— Instructions for the task —
In your answer, print every record exactly as it is written.

— Information —
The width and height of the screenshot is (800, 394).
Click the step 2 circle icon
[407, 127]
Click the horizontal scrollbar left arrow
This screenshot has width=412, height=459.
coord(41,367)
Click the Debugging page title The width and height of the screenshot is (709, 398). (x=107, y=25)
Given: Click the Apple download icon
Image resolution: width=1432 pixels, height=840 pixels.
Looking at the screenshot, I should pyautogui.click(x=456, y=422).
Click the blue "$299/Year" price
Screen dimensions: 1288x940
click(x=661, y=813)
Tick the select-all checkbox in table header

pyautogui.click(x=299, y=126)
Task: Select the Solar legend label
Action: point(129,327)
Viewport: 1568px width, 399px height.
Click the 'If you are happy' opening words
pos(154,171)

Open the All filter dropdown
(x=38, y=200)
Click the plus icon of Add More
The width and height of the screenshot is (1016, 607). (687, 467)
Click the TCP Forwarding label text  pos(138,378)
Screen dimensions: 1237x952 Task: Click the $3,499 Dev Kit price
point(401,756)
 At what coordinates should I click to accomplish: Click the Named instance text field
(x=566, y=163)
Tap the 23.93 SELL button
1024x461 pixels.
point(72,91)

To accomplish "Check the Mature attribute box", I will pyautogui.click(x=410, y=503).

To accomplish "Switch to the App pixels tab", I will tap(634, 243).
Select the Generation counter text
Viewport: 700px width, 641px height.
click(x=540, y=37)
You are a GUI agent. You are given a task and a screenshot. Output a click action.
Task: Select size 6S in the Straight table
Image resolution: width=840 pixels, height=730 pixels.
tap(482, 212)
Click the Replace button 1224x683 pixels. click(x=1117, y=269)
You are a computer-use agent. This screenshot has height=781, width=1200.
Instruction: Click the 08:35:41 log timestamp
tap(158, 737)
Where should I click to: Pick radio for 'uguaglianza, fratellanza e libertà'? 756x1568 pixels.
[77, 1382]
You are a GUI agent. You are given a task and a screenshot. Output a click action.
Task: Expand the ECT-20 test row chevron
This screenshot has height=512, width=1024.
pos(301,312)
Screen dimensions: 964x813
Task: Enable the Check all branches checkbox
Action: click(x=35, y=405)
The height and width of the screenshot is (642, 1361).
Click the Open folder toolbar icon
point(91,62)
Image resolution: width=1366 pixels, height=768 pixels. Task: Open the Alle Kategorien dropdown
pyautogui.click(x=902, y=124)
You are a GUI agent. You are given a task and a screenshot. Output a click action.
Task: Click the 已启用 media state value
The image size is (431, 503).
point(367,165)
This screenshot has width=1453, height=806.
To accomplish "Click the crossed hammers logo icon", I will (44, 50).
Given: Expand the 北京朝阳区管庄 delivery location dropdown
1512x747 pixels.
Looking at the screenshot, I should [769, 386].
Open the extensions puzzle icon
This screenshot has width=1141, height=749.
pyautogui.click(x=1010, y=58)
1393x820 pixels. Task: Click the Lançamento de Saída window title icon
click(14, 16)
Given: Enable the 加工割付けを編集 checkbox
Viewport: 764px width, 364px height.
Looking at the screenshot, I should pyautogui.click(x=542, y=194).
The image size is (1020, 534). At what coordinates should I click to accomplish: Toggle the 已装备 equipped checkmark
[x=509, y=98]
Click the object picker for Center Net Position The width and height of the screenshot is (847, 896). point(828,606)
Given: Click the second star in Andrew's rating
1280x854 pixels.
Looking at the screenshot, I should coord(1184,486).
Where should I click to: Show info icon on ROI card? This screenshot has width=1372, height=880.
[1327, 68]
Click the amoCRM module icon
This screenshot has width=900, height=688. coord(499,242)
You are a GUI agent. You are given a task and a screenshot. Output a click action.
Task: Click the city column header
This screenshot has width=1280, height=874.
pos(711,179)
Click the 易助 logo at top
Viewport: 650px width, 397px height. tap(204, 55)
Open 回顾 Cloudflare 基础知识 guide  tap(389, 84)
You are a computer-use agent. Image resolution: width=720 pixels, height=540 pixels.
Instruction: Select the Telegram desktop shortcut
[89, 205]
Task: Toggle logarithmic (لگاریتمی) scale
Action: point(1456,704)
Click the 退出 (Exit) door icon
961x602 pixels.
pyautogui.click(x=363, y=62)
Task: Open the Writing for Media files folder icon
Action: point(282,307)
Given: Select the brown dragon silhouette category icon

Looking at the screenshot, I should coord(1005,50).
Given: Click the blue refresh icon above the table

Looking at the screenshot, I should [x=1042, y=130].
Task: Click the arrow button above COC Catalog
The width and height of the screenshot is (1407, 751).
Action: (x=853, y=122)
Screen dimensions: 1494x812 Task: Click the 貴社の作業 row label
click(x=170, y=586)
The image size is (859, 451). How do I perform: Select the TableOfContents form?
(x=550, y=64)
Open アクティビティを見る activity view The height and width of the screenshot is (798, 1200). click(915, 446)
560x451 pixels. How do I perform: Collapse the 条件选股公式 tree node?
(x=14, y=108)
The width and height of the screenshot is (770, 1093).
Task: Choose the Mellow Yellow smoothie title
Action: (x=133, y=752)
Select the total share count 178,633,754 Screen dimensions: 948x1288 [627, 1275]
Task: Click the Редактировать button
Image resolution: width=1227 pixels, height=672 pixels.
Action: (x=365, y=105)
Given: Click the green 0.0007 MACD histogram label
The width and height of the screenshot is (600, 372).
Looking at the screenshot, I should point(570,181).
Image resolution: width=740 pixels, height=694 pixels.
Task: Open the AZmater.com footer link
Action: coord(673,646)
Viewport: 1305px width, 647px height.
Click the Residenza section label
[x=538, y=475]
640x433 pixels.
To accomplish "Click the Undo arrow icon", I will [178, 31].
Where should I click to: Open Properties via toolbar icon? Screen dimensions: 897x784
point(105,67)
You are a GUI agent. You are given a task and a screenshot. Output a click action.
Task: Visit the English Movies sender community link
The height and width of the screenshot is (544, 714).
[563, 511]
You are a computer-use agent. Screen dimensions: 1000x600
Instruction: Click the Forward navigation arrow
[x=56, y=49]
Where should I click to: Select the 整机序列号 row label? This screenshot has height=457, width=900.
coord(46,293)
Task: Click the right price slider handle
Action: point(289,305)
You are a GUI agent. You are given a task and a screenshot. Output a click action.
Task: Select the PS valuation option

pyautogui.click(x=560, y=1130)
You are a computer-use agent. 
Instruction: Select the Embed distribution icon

— Exercise result —
The width and height of the screenshot is (800, 394).
Click the step 2 circle icon
[407, 127]
Click the horizontal scrollbar left arrow
This screenshot has width=412, height=459.
coord(41,367)
Click the Debugging page title The width and height of the screenshot is (709, 398). (x=107, y=25)
Given: Click the Apple download icon
Image resolution: width=1432 pixels, height=840 pixels.
Looking at the screenshot, I should pyautogui.click(x=456, y=422).
Click the blue "$299/Year" price
Screen dimensions: 1288x940
click(x=661, y=813)
Tick the select-all checkbox in table header

pyautogui.click(x=299, y=126)
Task: Select the Solar legend label
Action: point(129,327)
Viewport: 1568px width, 399px height.
Click the 'If you are happy' opening words
pos(154,171)

Open the All filter dropdown
(x=38, y=200)
Click the plus icon of Add More
The width and height of the screenshot is (1016, 607). (687, 467)
Click the TCP Forwarding label text  pos(138,378)
Screen dimensions: 1237x952 Task: Click the $3,499 Dev Kit price
point(401,756)
 At what coordinates should I click to accomplish: Click the Named instance text field
(x=566, y=163)
Tap the 23.93 SELL button
1024x461 pixels.
point(72,91)

To accomplish "Check the Mature attribute box", I will pyautogui.click(x=410, y=503).

To accomplish "Switch to the App pixels tab", I will tap(634, 243).
Select the Generation counter text
Viewport: 700px width, 641px height.
click(x=540, y=37)
You are a GUI agent. You are given a task and a screenshot. Output a click action.
Task: Select size 6S in the Straight table
Image resolution: width=840 pixels, height=730 pixels.
tap(482, 212)
Click the Replace button 1224x683 pixels. click(x=1117, y=269)
You are a computer-use agent. This screenshot has height=781, width=1200.
Instruction: Click the 08:35:41 log timestamp
tap(158, 737)
Where should I click to: Pick radio for 'uguaglianza, fratellanza e libertà'? 756x1568 pixels.
[77, 1382]
You are a GUI agent. You are given a task and a screenshot. Output a click action.
Task: Expand the ECT-20 test row chevron
This screenshot has height=512, width=1024.
pos(301,312)
Screen dimensions: 964x813
Task: Enable the Check all branches checkbox
Action: click(x=35, y=405)
The height and width of the screenshot is (642, 1361).
Click the Open folder toolbar icon
point(91,62)
Image resolution: width=1366 pixels, height=768 pixels. Task: Open the Alle Kategorien dropdown
pyautogui.click(x=902, y=124)
You are a GUI agent. You are given a task and a screenshot. Output a click action.
Task: Click the 已启用 media state value
The image size is (431, 503).
point(367,165)
This screenshot has width=1453, height=806.
To accomplish "Click the crossed hammers logo icon", I will (44, 50).
Given: Expand the 北京朝阳区管庄 delivery location dropdown
1512x747 pixels.
Looking at the screenshot, I should [769, 386].
Open the extensions puzzle icon
This screenshot has width=1141, height=749.
pyautogui.click(x=1010, y=58)
1393x820 pixels. Task: Click the Lançamento de Saída window title icon
click(14, 16)
Given: Enable the 加工割付けを編集 checkbox
Viewport: 764px width, 364px height.
Looking at the screenshot, I should pyautogui.click(x=542, y=194).
The image size is (1020, 534). At what coordinates should I click to accomplish: Toggle the 已装备 equipped checkmark
[x=509, y=98]
Click the object picker for Center Net Position The width and height of the screenshot is (847, 896). point(828,606)
Given: Click the second star in Andrew's rating
1280x854 pixels.
Looking at the screenshot, I should coord(1184,486).
Where should I click to: Show info icon on ROI card? This screenshot has width=1372, height=880.
[1327, 68]
Click the amoCRM module icon
This screenshot has width=900, height=688. coord(499,242)
You are a GUI agent. You are given a task and a screenshot. Output a click action.
Task: Click the city column header
This screenshot has width=1280, height=874.
pos(711,179)
Click the 易助 logo at top
Viewport: 650px width, 397px height. tap(204, 55)
Open 回顾 Cloudflare 基础知识 guide  tap(389, 84)
You are a computer-use agent. Image resolution: width=720 pixels, height=540 pixels.
Instruction: Select the Telegram desktop shortcut
[89, 205]
Task: Toggle logarithmic (لگاریتمی) scale
Action: point(1456,704)
Click the 退出 (Exit) door icon
961x602 pixels.
pyautogui.click(x=363, y=62)
Task: Open the Writing for Media files folder icon
Action: point(282,307)
Given: Select the brown dragon silhouette category icon

Looking at the screenshot, I should coord(1005,50).
Given: Click the blue refresh icon above the table

Looking at the screenshot, I should [x=1042, y=130].
Task: Click the arrow button above COC Catalog
The width and height of the screenshot is (1407, 751).
Action: (x=853, y=122)
Screen dimensions: 1494x812 Task: Click the 貴社の作業 row label
click(x=170, y=586)
The image size is (859, 451). How do I perform: Select the TableOfContents form?
(x=550, y=64)
Open アクティビティを見る activity view The height and width of the screenshot is (798, 1200). click(915, 446)
560x451 pixels. How do I perform: Collapse the 条件选股公式 tree node?
(x=14, y=108)
The width and height of the screenshot is (770, 1093).
Task: Choose the Mellow Yellow smoothie title
Action: (x=133, y=752)
Select the total share count 178,633,754 Screen dimensions: 948x1288 [627, 1275]
Task: Click the Редактировать button
Image resolution: width=1227 pixels, height=672 pixels.
Action: (x=365, y=105)
Given: Click the green 0.0007 MACD histogram label
The width and height of the screenshot is (600, 372).
Looking at the screenshot, I should point(570,181).
Image resolution: width=740 pixels, height=694 pixels.
Task: Open the AZmater.com footer link
Action: coord(673,646)
Viewport: 1305px width, 647px height.
Click the Residenza section label
[x=538, y=475]
640x433 pixels.
To accomplish "Click the Undo arrow icon", I will [178, 31].
Where should I click to: Open Properties via toolbar icon? Screen dimensions: 897x784
point(105,67)
You are a GUI agent. You are given a task and a screenshot. Output a click action.
Task: Visit the English Movies sender community link
The height and width of the screenshot is (544, 714).
[563, 511]
You are a computer-use agent. Screen dimensions: 1000x600
Instruction: Click the Forward navigation arrow
[x=56, y=49]
Where should I click to: Select the 整机序列号 row label? This screenshot has height=457, width=900.
coord(46,293)
Task: Click the right price slider handle
Action: point(289,305)
You are a GUI agent. You are given a task and a screenshot. Output a click action.
Task: Select the PS valuation option

pyautogui.click(x=560, y=1130)
You are a computer-use agent. 
Instruction: Select the Embed distribution icon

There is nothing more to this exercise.